What is being asked -> State the number of lines in these records holding "range". Say nothing more.

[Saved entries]
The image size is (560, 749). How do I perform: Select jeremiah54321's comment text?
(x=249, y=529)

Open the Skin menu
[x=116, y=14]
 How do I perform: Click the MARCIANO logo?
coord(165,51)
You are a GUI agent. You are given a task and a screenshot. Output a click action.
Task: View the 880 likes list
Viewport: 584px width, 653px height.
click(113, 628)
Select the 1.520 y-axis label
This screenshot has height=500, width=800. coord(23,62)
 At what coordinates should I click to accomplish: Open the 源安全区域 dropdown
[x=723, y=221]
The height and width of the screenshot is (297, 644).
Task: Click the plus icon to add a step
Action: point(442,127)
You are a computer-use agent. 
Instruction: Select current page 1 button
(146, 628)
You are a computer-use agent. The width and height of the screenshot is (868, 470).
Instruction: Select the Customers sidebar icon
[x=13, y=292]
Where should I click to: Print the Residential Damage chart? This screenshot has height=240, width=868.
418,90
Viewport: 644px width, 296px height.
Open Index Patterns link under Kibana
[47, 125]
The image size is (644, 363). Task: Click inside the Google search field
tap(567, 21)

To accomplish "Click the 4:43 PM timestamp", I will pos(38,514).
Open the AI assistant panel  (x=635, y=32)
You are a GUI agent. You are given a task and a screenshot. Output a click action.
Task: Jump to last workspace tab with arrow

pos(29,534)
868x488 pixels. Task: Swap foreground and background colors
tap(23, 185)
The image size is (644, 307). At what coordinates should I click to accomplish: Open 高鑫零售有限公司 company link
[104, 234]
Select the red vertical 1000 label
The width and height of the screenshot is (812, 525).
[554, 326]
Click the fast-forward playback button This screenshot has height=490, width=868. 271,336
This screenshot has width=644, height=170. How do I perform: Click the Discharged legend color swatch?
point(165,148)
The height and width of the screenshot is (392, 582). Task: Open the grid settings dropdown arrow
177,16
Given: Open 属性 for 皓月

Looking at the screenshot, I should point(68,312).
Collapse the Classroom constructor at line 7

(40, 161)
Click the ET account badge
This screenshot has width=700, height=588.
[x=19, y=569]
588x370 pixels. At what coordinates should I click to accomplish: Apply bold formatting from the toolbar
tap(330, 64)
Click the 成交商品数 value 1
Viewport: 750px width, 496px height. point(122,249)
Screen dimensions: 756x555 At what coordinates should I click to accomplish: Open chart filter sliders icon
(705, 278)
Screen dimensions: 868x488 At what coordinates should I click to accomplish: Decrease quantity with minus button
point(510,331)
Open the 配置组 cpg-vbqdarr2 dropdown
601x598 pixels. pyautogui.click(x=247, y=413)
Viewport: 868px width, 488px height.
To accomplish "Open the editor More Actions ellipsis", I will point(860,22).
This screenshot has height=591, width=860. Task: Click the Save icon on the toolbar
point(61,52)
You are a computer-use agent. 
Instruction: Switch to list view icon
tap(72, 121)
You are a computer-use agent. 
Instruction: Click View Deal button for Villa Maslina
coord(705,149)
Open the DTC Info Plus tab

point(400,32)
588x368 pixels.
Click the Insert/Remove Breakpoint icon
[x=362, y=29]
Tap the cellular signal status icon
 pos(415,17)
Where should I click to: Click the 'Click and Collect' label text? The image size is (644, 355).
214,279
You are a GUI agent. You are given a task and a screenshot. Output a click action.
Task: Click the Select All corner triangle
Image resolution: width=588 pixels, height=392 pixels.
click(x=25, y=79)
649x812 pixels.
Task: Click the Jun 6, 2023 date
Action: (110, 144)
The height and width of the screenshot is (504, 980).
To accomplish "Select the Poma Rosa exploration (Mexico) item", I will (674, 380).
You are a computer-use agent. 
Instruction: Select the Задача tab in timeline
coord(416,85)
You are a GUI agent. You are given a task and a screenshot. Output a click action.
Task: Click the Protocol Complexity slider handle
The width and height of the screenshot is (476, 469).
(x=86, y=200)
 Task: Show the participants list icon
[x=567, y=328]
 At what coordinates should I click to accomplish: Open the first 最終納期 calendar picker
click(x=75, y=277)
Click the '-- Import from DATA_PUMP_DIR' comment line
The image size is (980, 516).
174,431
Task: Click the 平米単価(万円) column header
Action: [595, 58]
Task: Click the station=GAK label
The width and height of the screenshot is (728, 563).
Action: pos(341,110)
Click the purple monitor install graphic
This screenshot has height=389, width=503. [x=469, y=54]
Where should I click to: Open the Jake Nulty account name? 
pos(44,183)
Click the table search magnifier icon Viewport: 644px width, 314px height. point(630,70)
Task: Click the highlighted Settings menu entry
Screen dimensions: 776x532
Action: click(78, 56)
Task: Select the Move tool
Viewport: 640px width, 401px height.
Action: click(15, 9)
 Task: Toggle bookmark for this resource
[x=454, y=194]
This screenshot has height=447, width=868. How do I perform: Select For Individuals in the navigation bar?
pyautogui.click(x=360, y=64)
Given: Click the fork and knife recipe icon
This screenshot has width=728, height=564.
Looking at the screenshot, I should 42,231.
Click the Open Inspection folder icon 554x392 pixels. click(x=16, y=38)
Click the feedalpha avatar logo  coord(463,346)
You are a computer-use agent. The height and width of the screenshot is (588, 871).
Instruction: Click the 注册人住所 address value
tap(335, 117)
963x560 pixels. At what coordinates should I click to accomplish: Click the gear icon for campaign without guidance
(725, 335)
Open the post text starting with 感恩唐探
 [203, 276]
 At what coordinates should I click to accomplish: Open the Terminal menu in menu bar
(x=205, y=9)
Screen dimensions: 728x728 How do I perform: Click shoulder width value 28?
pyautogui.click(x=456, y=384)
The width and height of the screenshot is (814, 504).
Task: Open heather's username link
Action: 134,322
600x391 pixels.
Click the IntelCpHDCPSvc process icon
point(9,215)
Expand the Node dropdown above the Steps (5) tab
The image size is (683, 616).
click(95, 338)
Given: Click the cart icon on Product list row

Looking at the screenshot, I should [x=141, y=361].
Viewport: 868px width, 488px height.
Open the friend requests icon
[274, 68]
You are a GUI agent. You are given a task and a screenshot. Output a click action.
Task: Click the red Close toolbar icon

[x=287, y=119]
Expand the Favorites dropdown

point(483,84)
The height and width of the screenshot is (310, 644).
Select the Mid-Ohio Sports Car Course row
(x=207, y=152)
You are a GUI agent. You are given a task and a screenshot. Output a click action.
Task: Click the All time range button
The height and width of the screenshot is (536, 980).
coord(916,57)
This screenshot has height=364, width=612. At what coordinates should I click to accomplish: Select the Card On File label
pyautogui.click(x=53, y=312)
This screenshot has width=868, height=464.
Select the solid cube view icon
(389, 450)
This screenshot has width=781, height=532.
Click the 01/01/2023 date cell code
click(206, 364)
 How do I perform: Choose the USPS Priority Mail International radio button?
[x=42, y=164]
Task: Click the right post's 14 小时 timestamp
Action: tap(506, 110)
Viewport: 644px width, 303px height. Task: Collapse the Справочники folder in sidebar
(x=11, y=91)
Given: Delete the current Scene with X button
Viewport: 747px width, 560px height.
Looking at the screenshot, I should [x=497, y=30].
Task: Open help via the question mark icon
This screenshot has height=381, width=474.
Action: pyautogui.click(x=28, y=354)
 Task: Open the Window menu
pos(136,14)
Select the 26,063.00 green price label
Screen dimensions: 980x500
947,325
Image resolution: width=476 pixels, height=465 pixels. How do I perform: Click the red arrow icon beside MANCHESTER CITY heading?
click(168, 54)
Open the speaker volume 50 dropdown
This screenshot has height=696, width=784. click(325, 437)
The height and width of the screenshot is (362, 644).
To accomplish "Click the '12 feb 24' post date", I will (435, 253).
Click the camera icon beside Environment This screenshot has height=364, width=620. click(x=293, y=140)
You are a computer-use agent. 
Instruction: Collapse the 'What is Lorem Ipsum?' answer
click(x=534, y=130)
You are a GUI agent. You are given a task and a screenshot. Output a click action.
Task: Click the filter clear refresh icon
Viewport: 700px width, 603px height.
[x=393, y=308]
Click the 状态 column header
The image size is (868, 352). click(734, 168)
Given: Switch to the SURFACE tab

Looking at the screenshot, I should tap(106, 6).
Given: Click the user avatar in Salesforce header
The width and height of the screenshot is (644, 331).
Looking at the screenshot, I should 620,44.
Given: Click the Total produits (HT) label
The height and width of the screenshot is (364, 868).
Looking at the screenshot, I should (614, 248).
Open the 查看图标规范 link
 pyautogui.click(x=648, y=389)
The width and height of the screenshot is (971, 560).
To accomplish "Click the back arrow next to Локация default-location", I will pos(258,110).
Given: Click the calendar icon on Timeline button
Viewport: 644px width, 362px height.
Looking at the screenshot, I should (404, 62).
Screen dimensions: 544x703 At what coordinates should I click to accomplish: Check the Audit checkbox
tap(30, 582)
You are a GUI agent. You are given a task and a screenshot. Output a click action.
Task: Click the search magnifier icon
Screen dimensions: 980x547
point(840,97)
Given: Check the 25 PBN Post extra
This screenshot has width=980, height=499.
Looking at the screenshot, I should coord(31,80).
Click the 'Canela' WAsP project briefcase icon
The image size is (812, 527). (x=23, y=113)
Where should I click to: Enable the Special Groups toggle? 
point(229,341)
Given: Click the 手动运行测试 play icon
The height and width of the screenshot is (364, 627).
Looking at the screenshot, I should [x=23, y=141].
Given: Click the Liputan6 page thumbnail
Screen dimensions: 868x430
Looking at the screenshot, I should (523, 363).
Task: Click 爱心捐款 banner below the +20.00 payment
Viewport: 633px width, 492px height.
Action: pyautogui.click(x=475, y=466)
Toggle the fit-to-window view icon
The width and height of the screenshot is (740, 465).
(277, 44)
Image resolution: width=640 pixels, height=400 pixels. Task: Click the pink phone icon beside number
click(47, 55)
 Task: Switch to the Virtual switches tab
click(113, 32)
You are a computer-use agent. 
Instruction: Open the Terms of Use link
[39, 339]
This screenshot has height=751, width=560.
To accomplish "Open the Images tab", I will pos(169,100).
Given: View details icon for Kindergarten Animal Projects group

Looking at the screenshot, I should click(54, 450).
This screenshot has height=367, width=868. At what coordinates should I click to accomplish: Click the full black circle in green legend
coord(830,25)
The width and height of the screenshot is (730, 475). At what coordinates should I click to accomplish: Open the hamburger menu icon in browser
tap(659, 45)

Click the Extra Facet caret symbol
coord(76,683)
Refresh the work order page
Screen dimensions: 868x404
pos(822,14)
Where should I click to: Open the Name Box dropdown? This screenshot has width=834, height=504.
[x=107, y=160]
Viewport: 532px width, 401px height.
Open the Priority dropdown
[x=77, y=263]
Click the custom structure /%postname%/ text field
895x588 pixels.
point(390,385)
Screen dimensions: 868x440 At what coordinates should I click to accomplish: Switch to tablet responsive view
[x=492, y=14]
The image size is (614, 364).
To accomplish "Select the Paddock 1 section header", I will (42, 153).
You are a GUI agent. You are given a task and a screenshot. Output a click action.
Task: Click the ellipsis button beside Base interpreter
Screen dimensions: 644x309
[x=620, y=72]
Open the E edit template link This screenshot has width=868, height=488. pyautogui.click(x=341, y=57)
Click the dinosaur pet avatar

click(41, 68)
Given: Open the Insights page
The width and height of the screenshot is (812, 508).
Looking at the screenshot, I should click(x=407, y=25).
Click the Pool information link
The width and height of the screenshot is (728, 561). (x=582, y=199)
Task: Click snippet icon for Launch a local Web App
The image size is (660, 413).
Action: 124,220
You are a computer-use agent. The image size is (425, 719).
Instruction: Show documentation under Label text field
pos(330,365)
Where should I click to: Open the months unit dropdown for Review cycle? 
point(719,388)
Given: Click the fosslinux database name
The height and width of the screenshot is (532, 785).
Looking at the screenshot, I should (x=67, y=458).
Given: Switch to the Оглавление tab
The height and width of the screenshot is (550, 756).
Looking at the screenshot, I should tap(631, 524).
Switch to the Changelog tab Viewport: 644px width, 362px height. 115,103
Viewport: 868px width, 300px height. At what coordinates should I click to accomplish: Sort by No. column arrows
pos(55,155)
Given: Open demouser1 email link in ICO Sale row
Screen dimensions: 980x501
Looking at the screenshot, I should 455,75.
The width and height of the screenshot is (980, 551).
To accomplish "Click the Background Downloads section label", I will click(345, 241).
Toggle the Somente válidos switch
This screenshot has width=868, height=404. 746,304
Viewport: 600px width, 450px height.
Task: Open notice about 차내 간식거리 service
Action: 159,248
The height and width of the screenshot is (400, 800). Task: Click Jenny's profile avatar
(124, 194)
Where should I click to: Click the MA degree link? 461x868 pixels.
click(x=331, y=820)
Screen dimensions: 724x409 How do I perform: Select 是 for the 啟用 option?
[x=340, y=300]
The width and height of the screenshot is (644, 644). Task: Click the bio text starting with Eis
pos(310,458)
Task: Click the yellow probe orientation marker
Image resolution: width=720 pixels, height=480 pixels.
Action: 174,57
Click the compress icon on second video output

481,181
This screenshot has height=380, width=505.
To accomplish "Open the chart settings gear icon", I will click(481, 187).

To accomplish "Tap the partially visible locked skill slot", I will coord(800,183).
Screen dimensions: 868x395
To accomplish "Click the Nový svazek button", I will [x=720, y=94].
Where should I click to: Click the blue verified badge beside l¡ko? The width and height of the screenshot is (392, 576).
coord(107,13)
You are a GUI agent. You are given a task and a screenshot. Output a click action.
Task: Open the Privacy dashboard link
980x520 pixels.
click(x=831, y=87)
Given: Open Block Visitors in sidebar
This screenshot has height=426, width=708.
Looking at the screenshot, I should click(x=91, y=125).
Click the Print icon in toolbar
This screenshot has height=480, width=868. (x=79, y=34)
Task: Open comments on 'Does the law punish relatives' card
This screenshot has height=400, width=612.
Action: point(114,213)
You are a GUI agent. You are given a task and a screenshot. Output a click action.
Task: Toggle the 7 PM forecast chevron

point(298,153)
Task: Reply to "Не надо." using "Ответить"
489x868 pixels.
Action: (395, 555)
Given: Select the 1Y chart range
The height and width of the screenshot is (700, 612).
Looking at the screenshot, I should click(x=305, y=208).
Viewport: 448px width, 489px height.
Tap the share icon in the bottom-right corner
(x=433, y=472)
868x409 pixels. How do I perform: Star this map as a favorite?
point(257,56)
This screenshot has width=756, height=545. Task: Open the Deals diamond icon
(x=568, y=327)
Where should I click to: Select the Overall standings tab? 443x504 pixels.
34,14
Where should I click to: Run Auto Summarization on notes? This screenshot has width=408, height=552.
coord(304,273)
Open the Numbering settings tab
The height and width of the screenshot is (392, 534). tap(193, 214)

Answer for the task -> 2